# Looking for standard poodle pup in the Toronto area



## poodlelover (Oct 19, 2008)

Hi, I have not been here for a while but I am wondering if any body know any good standard poodle breeders in the Toronto area or surrounding areas. 
My oldest standard passed away last month from old age. I still have the 2 year old parti poodle. I had another standard that passed away last June from cancer. I had three at the same time. 
I am looking a black standard with nice confirmation and a nice temperment . 
I could possible get a female in April from a breeder but she finds show homes for them first and they might not be any left for me to choose from. I was going to get a potential show dog and hire the handler she uses, but they don't live close to me and to get the dog to the handlers house or the dog shows would be hard for me. I work some Saturdays. 
It cost a lot too. 
I emailed some breeders but they do not respond, do you think they prefer a phone call? 
They have their email in the advertisement in the Dogs Annual. I emailed weeks ago. 
Maybe I will try and call , they are probably busy with their dogs and life. 
Thanks alot and I will check back later.


----------



## ArreauStandardPoodle (Sep 1, 2009)

poodlelover said:


> Hi, I have not been here for a while but I am wondering if any body know any good standard poodle breeders in the Toronto area or surrounding areas.
> My oldest standard passed away last month from old age. I still have the 2 year old parti poodle. I had another standard that passed away last June from cancer. I had three at the same time.
> I am looking a black standard with nice confirmation and a nice temperment .
> I could possible get a female in April from a breeder but she finds show homes for them first and they might not be any left for me to choose from. I was going to get a potential show dog and hire the handler she uses, but they don't live close to me and to get the dog to the handlers house or the dog shows would be hard for me. I work some Saturdays.
> ...


Tango is in Burlington, and if I were going to buy black, it would be from her. Her name is Lisa Goodwin. Awesome dogs that are winning everywhere they go. Her black won the breed at Westminster. Signet is in Ontario too I believe and her dogs are also exquisite. But my money would be on a Dawin dog if I were looking for a black, and it would not matter where I lived. Highprofile is right in Toronto and she is breeding some lovely dogs too.
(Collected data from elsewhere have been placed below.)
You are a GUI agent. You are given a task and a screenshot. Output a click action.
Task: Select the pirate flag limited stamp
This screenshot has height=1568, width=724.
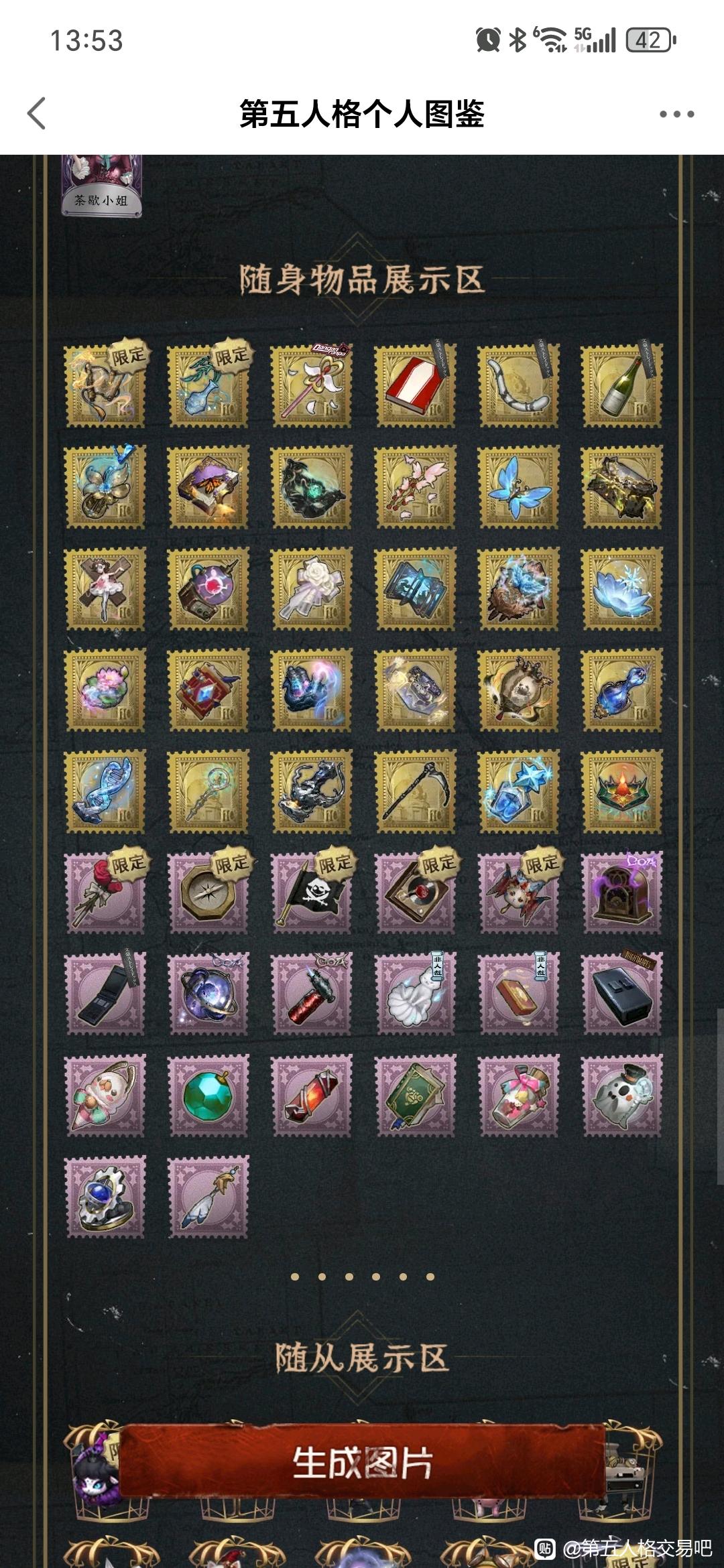point(312,893)
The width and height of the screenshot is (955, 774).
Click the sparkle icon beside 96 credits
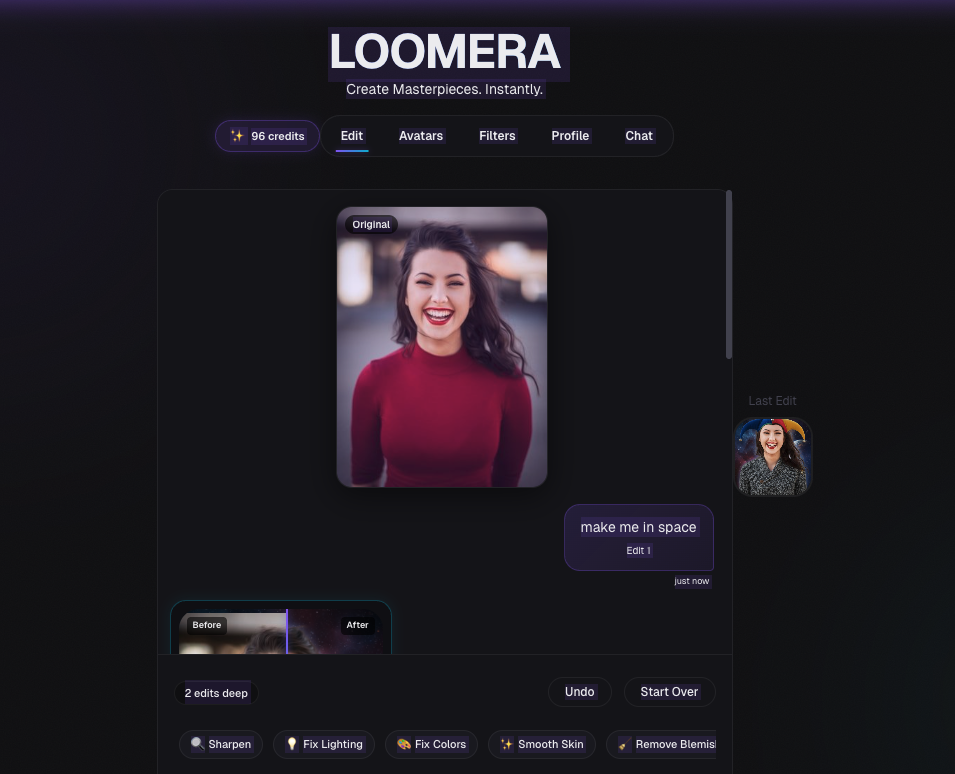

Her name is Giselle Bursee.


----------



## roxy25 (Dec 18, 2008)

ArreauStandardPoodle said:


> Tango is in Burlington, and if I were going to buy black, it would be from her. Her name is Lisa Goodwin. Awesome dogs that are winning everywhere they go. Her black won the breed at Westminster. Signet is in Ontario too I believe and her dogs are also exquisite. But my money would be on a Dawin dog if I were looking for a black, and it would not matter where I lived. Highprofile is right in Toronto and she is breeding some lovely dogs too. Her name is Giselle Bursee.


Solomon recieved award of merit I think last year but he did not win BOB.

None the less I love tango poodles and I would get one if I was looking for black also


----------



## ArreauStandardPoodle (Sep 1, 2009)

roxy25 said:


> Solomon recieved award of merit I think last year but he did not win BOB.
> 
> None the less I love tango poodles and I would get one if I was looking for black also


I am pretty sure that one of her females got BOB this year and this year I think Isis got the award of merit. Way to go Canada!!!!!


----------



## roxy25 (Dec 18, 2008)

ArreauStandardPoodle said:


> I am pretty sure that one of her females got BOB this year and this year I think Isis got the award of merit. Way to go Canada!!!!!


Ch Dawin Spitfire won breed this year 

http://www.westminsterkennelclub.org/2010/results/breed/poodles.html

I don't see any Tango dogs entered this year 
http://www.westminsterkennelclub.org/2010/entries/breed/poodles.html


----------



## Dogsinstyle (Sep 6, 2009)

I think it was 2008 the Tango dogs did great at PCA- I think one went BOS, but I'd have to look it up.
Carole


----------



## Rockporters (Jan 14, 2010)

Dawin is in or near Toronto, I *think*. From what I've heard their dogs are also doing well in the ring. I believe they just had a litter, not sure if there are any pups not spoken for.

Tango is great too.


----------



## ArreauStandardPoodle (Sep 1, 2009)

It is Tango I was talking about. I am so sorry for my error...Iris has come into heat, I have been out half the day and I am obviously having a senior moment. But you couldn't go wrong either way. Dawin is breeding beautiful dogs, but for me, Tango takes the cake. Tango is in Burlington and Dawin is in Toronto and Tango is Lisa Goodwin. And it was a Dawin girl that won BOB at Westminster. Seriously...too many boo-boos like this, I will need to see the Doctor. Sorry again.


----------



## poodlelover (Oct 19, 2008)

Tango poodles is the one I am waiting for. I emailed Dawin and Highprofile poodles with no response. I will call them this weekend. 
I want a Tango poodle but she wants the pups to go to show homes first. 
I will try signet poodles too. 
Thanks
I will let you know who I get in touch with.


----------



## wishpoo (Sep 12, 2009)

I like Classique poodles - Tango got some from Tanis after all , and Tanis is so much more friendly as a person !!! I like Ivy breeder too !!!! 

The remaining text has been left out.